Dubaï a également une histoire en tant que lieu où les Ouïghours sont interrogés et déportés en Chine. Les militants disent que Dubaï elle-même a été liée à des interrogatoires secrets avec d’autres pays. Radha Stirling, l’avocate qui a fondé le groupe de défense des détenus à Dubaï, a déclaré qu’elle avait travaillé avec une douzaine de personnes qui ont déclaré avoir été détenues dans des villas aux Émirats arabes unis, y compris des citoyens du Canada, de l’Inde et de la Jordanie mais pas de la Chine.
« Il ne fait aucun doute que les Émirats arabes unis ont détenu des personnes au nom de gouvernements étrangers alliés », a déclaré Stirling. « Je ne pense pas qu’ils hausseraient jamais les épaules à la demande d’un allié aussi puissant. »

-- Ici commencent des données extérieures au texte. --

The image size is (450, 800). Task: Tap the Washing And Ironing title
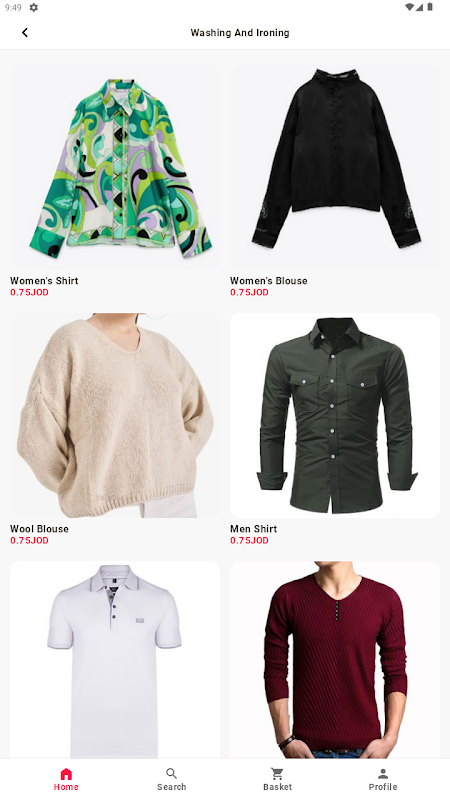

Cependant, Patrick Theros, ancien ambassadeur des États-Unis au Qatar et conseiller stratégique du Gulf International Forum, a qualifié les allégations de « totalement impensables » pour les Emiratis.
« Ils ne permettent pas aux alliés la liberté de mouvement », a-t-il déclaré. « L’idée que les Chinois auraient un centre secret n’a pas de sens. »
Le département d’État américain n’a fait aucun commentaire sur le cas de Wu en particulier ni sur l’existence d’un site noir dirigé par des Chinois à Dubaï.
« Nous continuerons à nous coordonner avec nos alliés et partenaires pour nous opposer à la répression transfrontalière partout », a-t-elle déclaré dans une déclaration à l’Associated Press.